Work task:
Format the entries below as a JSON list of strings, with one string per line and no blank lines.

--------------------

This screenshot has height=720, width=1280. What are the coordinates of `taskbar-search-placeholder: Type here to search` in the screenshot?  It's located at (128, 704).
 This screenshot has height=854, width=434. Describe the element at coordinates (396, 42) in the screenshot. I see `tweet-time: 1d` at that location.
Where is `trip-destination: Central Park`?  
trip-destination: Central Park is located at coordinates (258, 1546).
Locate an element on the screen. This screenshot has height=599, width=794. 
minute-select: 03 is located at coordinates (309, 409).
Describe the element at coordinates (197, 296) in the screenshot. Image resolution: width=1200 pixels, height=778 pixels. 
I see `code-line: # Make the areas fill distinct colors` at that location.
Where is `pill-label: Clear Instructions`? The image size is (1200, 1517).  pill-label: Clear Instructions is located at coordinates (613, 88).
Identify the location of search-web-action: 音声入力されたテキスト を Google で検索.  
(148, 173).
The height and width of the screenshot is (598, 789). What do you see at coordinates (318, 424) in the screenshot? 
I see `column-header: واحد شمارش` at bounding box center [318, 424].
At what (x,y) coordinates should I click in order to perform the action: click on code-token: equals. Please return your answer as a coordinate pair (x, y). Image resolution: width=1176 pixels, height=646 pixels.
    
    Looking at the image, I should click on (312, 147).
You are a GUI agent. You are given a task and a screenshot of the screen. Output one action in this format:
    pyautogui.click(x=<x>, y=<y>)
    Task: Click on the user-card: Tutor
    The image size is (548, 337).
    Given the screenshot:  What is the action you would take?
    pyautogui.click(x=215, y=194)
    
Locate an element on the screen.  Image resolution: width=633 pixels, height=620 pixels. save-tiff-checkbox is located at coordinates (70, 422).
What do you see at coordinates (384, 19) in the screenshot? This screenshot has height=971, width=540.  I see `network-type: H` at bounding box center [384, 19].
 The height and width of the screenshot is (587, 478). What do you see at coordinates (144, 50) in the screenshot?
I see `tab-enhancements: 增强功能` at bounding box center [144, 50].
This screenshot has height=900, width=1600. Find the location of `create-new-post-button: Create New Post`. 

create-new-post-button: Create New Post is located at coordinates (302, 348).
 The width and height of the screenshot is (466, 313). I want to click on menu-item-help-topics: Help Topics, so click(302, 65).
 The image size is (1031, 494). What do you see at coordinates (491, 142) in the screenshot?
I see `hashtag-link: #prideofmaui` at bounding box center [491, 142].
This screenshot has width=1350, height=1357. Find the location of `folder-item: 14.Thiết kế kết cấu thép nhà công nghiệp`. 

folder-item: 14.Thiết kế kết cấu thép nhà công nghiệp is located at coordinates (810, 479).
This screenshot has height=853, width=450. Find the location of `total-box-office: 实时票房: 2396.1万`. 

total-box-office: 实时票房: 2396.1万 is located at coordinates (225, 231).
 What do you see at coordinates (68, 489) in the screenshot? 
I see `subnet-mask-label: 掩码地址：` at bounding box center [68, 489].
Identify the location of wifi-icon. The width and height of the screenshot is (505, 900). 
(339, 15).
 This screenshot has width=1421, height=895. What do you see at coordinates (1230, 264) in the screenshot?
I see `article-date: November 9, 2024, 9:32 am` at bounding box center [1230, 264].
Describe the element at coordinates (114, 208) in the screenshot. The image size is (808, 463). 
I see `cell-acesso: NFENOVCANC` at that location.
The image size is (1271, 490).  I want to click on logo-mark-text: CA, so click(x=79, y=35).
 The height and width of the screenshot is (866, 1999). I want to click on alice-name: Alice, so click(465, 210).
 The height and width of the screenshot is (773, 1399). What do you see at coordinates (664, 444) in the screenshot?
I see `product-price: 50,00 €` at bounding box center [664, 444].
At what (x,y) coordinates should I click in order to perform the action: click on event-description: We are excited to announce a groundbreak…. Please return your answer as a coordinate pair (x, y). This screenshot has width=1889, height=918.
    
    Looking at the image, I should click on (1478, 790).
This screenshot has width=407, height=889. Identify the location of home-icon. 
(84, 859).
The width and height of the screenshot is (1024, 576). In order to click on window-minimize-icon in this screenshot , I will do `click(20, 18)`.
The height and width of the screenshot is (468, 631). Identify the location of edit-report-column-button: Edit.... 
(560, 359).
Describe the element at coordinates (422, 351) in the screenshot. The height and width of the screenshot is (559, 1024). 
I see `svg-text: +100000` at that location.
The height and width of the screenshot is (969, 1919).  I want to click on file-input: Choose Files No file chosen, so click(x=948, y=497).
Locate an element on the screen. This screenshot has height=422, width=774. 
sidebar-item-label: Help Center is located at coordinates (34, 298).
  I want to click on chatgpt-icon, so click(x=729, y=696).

--------------------

Task solution:
[
  "This screenshot has height=720, width=1280. What are the coordinates of `taskbar-search-placeholder: Type here to search` in the screenshot?  It's located at (128, 704).",
  " This screenshot has height=854, width=434. Describe the element at coordinates (396, 42) in the screenshot. I see `tweet-time: 1d` at that location.",
  "Where is `trip-destination: Central Park`?  ",
  "trip-destination: Central Park is located at coordinates (258, 1546).",
  "Locate an element on the screen. This screenshot has height=599, width=794. ",
  "minute-select: 03 is located at coordinates (309, 409).",
  "Describe the element at coordinates (197, 296) in the screenshot. Image resolution: width=1200 pixels, height=778 pixels. ",
  "I see `code-line: # Make the areas fill distinct colors` at that location.",
  "Where is `pill-label: Clear Instructions`? The image size is (1200, 1517).  pill-label: Clear Instructions is located at coordinates (613, 88).",
  "Identify the location of search-web-action: 音声入力されたテキスト を Google で検索.  ",
  "(148, 173).",
  "The height and width of the screenshot is (598, 789). What do you see at coordinates (318, 424) in the screenshot? ",
  "I see `column-header: واحد شمارش` at bounding box center [318, 424].",
  "At what (x,y) coordinates should I click in order to perform the action: click on code-token: equals. Please return your answer as a coordinate pair (x, y). Image resolution: width=1176 pixels, height=646 pixels.",
  "    Looking at the image, I should click on (312, 147).",
  "You are a GUI agent. You are given a task and a screenshot of the screen. Output one action in this format:",
  "    pyautogui.click(x=<x>, y=<y>)",
  "    Task: Click on the user-card: Tutor",
  "    The image size is (548, 337).",
  "    Given the screenshot:  What is the action you would take?",
  "    pyautogui.click(x=215, y=194)",
  "Locate an element on the screen.  Image resolution: width=633 pixels, height=620 pixels. save-tiff-checkbox is located at coordinates (70, 422).",
  "What do you see at coordinates (384, 19) in the screenshot? This screenshot has height=971, width=540.  I see `network-type: H` at bounding box center [384, 19].",
  " The height and width of the screenshot is (587, 478). What do you see at coordinates (144, 50) in the screenshot?",
  "I see `tab-enhancements: 增强功能` at bounding box center [144, 50].",
  "This screenshot has height=900, width=1600. Find the location of `create-new-post-button: Create New Post`. ",
  "create-new-post-button: Create New Post is located at coordinates (302, 348).",
  " The width and height of the screenshot is (466, 313). I want to click on menu-item-help-topics: Help Topics, so click(302, 65).",
  " The image size is (1031, 494). What do you see at coordinates (491, 142) in the screenshot?",
  "I see `hashtag-link: #prideofmaui` at bounding box center [491, 142].",
  "This screenshot has width=1350, height=1357. Find the location of `folder-item: 14.Thiết kế kết cấu thép nhà công nghiệp`. ",
  "folder-item: 14.Thiết kế kết cấu thép nhà công nghiệp is located at coordinates (810, 479).",
  "This screenshot has height=853, width=450. Find the location of `total-box-office: 实时票房: 2396.1万`. ",
  "total-box-office: 实时票房: 2396.1万 is located at coordinates (225, 231).",
  " What do you see at coordinates (68, 489) in the screenshot? ",
  "I see `subnet-mask-label: 掩码地址：` at bounding box center [68, 489].",
  "Identify the location of wifi-icon. The width and height of the screenshot is (505, 900). ",
  "(339, 15).",
  " This screenshot has width=1421, height=895. What do you see at coordinates (1230, 264) in the screenshot?",
  "I see `article-date: November 9, 2024, 9:32 am` at bounding box center [1230, 264].",
  "Describe the element at coordinates (114, 208) in the screenshot. The image size is (808, 463). ",
  "I see `cell-acesso: NFENOVCANC` at that location.",
  "The image size is (1271, 490).  I want to click on logo-mark-text: CA, so click(x=79, y=35).",
  " The height and width of the screenshot is (866, 1999). I want to click on alice-name: Alice, so click(465, 210).",
  " The height and width of the screenshot is (773, 1399). What do you see at coordinates (664, 444) in the screenshot?",
  "I see `product-price: 50,00 €` at bounding box center [664, 444].",
  "At what (x,y) coordinates should I click in order to perform the action: click on event-description: We are excited to announce a groundbreak…. Please return your answer as a coordinate pair (x, y). This screenshot has width=1889, height=918.",
  "    Looking at the image, I should click on (1478, 790).",
  "This screenshot has width=407, height=889. Identify the location of home-icon. ",
  "(84, 859).",
  "The width and height of the screenshot is (1024, 576). In order to click on window-minimize-icon in this screenshot , I will do `click(20, 18)`.",
  "The height and width of the screenshot is (468, 631). Identify the location of edit-report-column-button: Edit.... ",
  "(560, 359).",
  "Describe the element at coordinates (422, 351) in the screenshot. The height and width of the screenshot is (559, 1024). ",
  "I see `svg-text: +100000` at that location.",
  "The height and width of the screenshot is (969, 1919).  I want to click on file-input: Choose Files No file chosen, so click(x=948, y=497).",
  "Locate an element on the screen. This screenshot has height=422, width=774. ",
  "sidebar-item-label: Help Center is located at coordinates (34, 298).",
  "  I want to click on chatgpt-icon, so click(x=729, y=696)."
]